Per our API expectations, a driver's def_domain_type can go one of three 
ways; do nothing, request IOMMU_DOMAIN_DMA, or request 
IOMMU_DOMAIN_IDENTITY. For the first two it's clear that untrusted 
forcing IOMMU_DOMAIN_DMA without even asking is perfectly fine. In the 
third case, we still definitely want untrusted to take precedence, since 
our policy is that the device not having access to things it shouldn't 
is more important that it having to access things it should.
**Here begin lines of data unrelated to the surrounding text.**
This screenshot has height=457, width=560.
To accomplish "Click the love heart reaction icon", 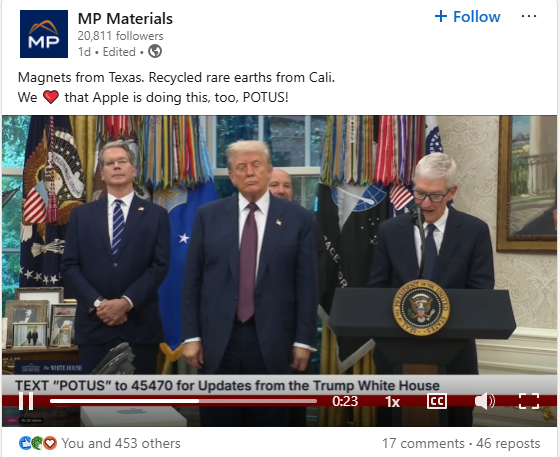I will click(50, 443).
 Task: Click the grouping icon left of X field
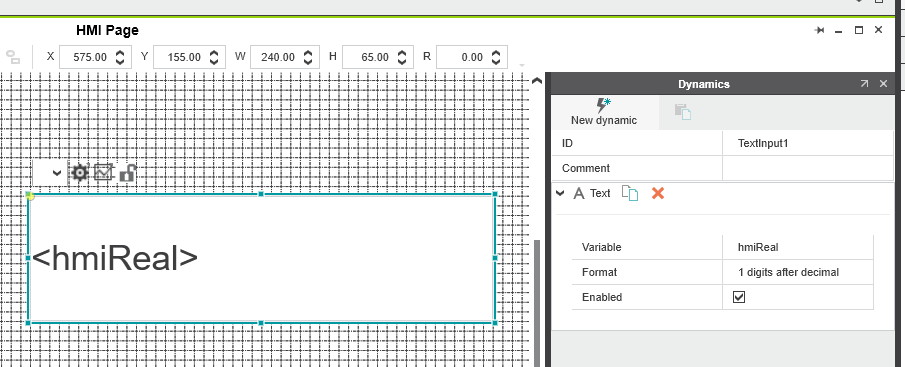(13, 57)
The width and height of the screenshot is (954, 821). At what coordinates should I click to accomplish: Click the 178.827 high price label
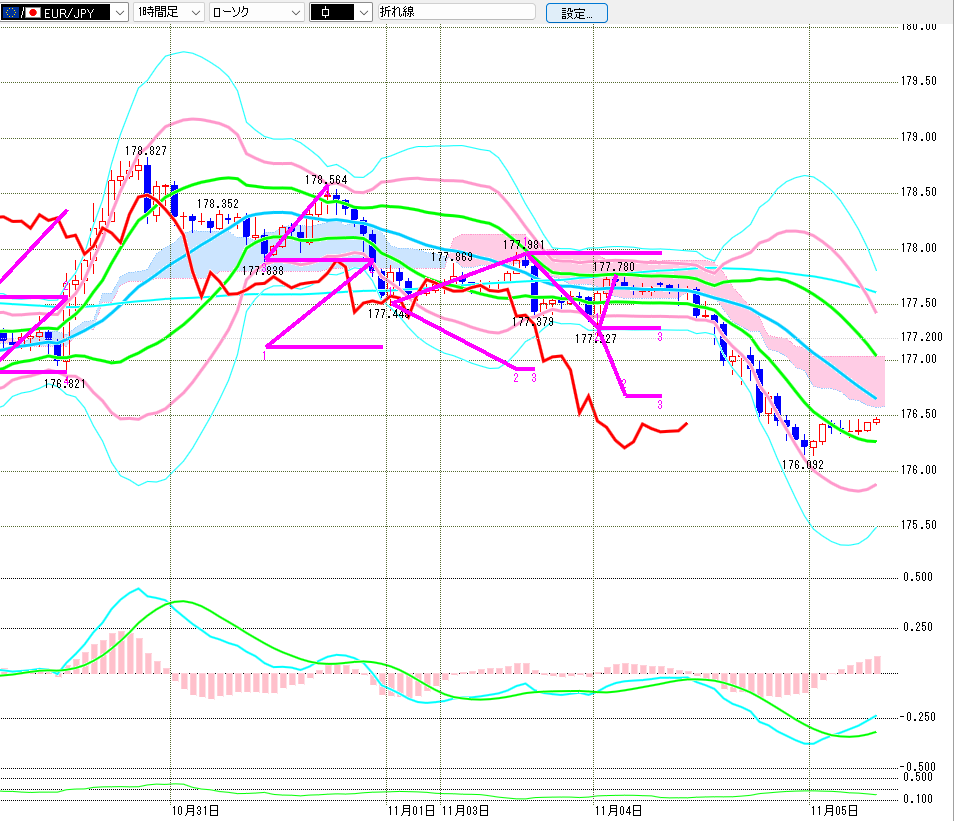146,151
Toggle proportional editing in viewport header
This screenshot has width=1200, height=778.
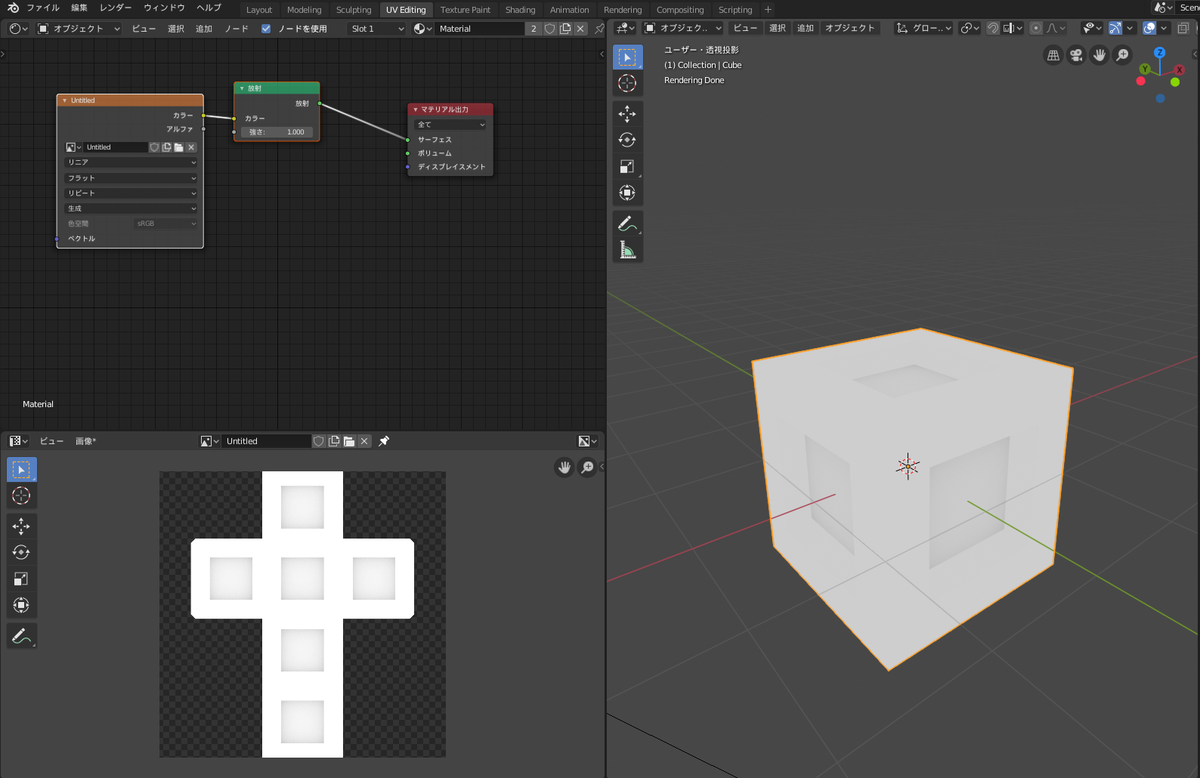click(x=1036, y=28)
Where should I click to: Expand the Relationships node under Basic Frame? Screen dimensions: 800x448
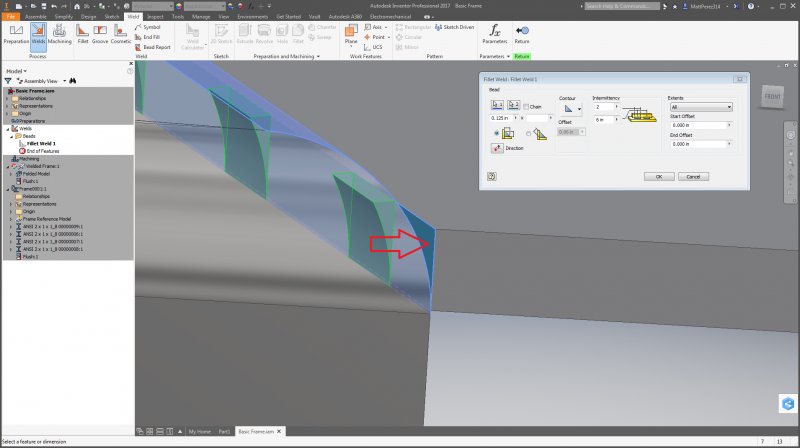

Sure, in 
the almost-impossible case that we did have an external device which 
genuinely couldn't handle translation, then the user may allow a driver 
to bind, which ends up not working and causing IOMMU faults, however 
that would be equally true of any kind of blocking notion we could 
implement right now, so there's no appreciable loss of functionality. 
However, the overwhelming fact is that the few devices genuinely 
requiring IDENTITY overrides are on-chip integrated things, any of which 
suddenly turning up on external ports would be highly suspect, so that's 
actually a big argument in *favour* of not believing def_domain_type 
either in such cases.

In fact the more I think about it, I could swear I've had this 
discussion and worked through this reasoning before, possibly back when 
we first introduced it?

> When the AMD driver is
> completed its def_domain_type should be removed entirely.
> 
> Since actual PASID AMD attach isn't implemented yet we could just
> remove that check from def_domain_type as an RC fix. Vasant can sort
> it out properly by disabling pasid support on untrusted devices until
> the DTE logic is fully completed.
> 
>> In general, restoring the old behaviour of forcing translation will not
>> make that device's operation any more broken than leaving it potentially
>> blocked or subject to the rest of a group's translations would, nor will
>> it be any less safe than leaving it potentially bypassed or subject to
>> the rest of a group's translations would, so do that, and let eGPUs work
>> again.
> 
> Well, this is true, since we can't handle the probe error it doesn't
> matter what we do.

OK, so after all that you do in fact agree? In that case, why are we 
still mucking about proposing hacks on top of hacks in the AMD driver 
rather than just fixing the regression sensibly?

Thanks,
Robin.